Despite this, the game looks and sounds outstanding. A lot of work went into the views and things depicted here. Wikipedia tells me the environment was inspired by a mountainous region of Poland. Lucky Poles is what I'll say if this is any indication. The combination of the environment, music and sound effects constantly had me thinking of something else, and about the highest praise I can give a game. It reminded me of Shadow of the Colossus. The mountains, lakes, trees, the huge, seemingly abandoned human environments like a train station, a dam, some houses, a church, the haunting orchestra music in the background, it was constant. The imagery of the game will stay with me for a long time.
The central gameplay mechanic is a pain in the arse. You know how in Heavy Rain and Detroit: Become Human you have to investigate crime scenes, only since it's a video game they had to include a button which would instantly reveal all the relevant evidence as long as you walked around? That doesn't happen here. You find a body, then you need to find the spots nearby where the events leading up to the murder happened, then you need to move things back if they've been moved, then you go back to the body, then you get some ghostly outlines of people in places and have to pick what order they go in to reveal what happened. And the game doesn't actually tell you any of this, you have to figure it all out for yourself.
I finished this a few days ago, though I actually tried to play it about a month ago and got annoyed because it took me an hour to get past the first area. I think the game is supposed to encourage the player to work things out themselves but if your central gameplay mechanic is something that David Cage can do a better job of you may want to rethink.

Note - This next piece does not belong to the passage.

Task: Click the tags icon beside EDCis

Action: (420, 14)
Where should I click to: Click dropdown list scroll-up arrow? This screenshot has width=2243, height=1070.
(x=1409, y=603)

The game has pretensions towards the supernatural. As you discover various family members and see what they did there are frequent references to The Sleeper, some kind of evil force which is controlling the people and making them do bad things. As you go through each recreation you try to piece together what this actually is and what it means and I'm pleased to say that I guessed what was going to happen about halfway through.
In a way I think Ethan Carter is probably the inverse of both of the other two games I've mentioned here. The setting is physically huge and memorable, yet empty and largely redundant. It doesn't have any bearing on the characters or events outside of enforcing a general sense of isolation. What you uncover is dotted around and could have been framed within a contained location, with a bit of imagination. It's still distinctive and good that the location is what it is, but it's interesting to consider three similar games at the one time and make this comparison in real time.
I don't know if I've already reached the high water mark of the walking sim. The three games here ranged from foregettable to I Wish This Did More, but they were all cheap and all clearly made with heart, even if they didn't all fully realise their potential.